Stated task: List every word or phrase that the account below of a troubled marriage sets in quotation marks.

Extract:
I can't tell what I am feeling anymore. Maybe I am rationalizing for my husband. Our marriage became so complicated so quickly, I feel like I am able to blame myself for it going down the tubes, as well as his actions. If we were doing a checklist of who has wronged who, our lists would pretty much equal out. I feel like I don't belong here but I am still in pain and confusion about what has happened to my marriage.

Long story short...we separated briefly in '07, initiated by me. I wasn't ready to be married and was depressed. I moved back after 1 month apart. Shortly after this he created an online profile on "married but looking" and "adult friend finder". I flipped out and tried to get him to come to MC but he never did.

We had an open relationship for several months in '08. This began, much to my shame and regret, with a ONS with the couple without my husband's knowledge. (I later confessed everything, but he told me he "wasn't mad". I don't know if I believe it, but all that really matters I guess is that I absolutely feel it was wrong and regret it deeply.) I was willing to experiment but found pretty quickly that deep down I was not comfortable with the open relationship, and it confirmed the feeling that I wanted to be committed exclusively with my husband. I discussed this with him explicitly several times. He chose to meet the woman from the other couple while I was out of town. I found out and he finally agreed to go to MC with me. We only went for 2 months, and he spoke only when being spoken to. A month after "graduating" he tried to contact another woman with the intent of beginning an affair. (I didn't find out about this until last month.)

Listed records:
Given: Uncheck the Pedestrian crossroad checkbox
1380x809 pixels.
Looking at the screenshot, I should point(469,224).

...

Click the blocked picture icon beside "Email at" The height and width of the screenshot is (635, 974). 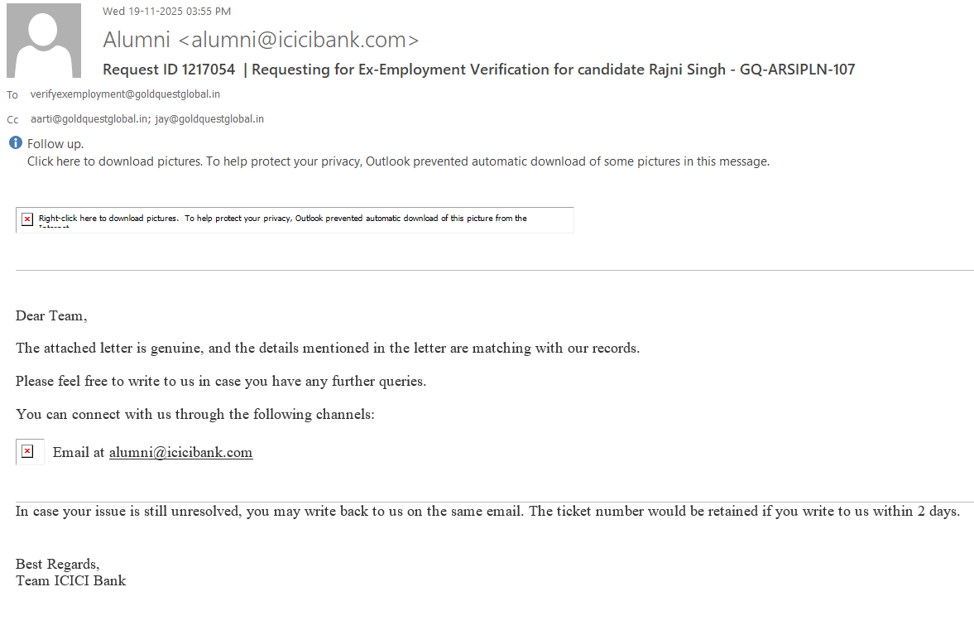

Solved exercise:
- married but looking
- adult friend finder
- wasn't mad
- graduating